-- WORK ORDER --
From the records below, print exactly the lines starting at the one containing "You are a computer-use" and ending at the one containing "Given: Click the BIOS export share arrow icon", ends included, and nothing else.

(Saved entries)
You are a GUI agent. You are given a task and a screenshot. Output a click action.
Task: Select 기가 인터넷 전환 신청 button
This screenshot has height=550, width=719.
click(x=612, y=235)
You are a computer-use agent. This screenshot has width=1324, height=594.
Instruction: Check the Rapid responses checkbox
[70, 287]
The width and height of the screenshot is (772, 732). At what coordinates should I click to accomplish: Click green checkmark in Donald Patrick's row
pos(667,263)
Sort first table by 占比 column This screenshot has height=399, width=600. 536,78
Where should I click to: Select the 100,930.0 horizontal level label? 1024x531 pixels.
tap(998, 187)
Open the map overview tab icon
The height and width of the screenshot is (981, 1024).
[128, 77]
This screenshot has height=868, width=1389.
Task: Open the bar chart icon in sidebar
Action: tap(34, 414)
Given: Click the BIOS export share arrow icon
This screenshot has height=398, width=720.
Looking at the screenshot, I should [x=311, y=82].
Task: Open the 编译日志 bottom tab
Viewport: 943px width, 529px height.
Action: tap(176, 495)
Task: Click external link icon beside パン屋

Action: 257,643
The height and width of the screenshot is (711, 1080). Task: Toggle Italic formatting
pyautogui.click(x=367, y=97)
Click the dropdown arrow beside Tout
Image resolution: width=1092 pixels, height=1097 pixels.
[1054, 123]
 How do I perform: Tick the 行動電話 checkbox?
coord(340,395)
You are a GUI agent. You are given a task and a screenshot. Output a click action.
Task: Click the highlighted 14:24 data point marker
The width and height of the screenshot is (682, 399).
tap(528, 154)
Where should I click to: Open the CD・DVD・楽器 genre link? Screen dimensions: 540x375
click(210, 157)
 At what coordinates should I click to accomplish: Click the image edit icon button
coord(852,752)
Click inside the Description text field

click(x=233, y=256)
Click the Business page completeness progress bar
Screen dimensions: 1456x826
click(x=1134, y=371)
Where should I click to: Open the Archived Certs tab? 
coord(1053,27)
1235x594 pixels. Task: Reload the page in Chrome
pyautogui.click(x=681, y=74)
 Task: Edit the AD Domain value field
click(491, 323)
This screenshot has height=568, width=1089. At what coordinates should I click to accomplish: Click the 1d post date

-- EXERCISE RESPONSE --
You are a computer-use agent. This screenshot has width=1324, height=594.
Instruction: Check the Rapid responses checkbox
[70, 287]
The width and height of the screenshot is (772, 732). At what coordinates should I click to accomplish: Click green checkmark in Donald Patrick's row
pos(667,263)
Sort first table by 占比 column This screenshot has height=399, width=600. 536,78
Where should I click to: Select the 100,930.0 horizontal level label? 1024x531 pixels.
tap(998, 187)
Open the map overview tab icon
The height and width of the screenshot is (981, 1024).
[128, 77]
This screenshot has height=868, width=1389.
Task: Open the bar chart icon in sidebar
Action: tap(34, 414)
Given: Click the BIOS export share arrow icon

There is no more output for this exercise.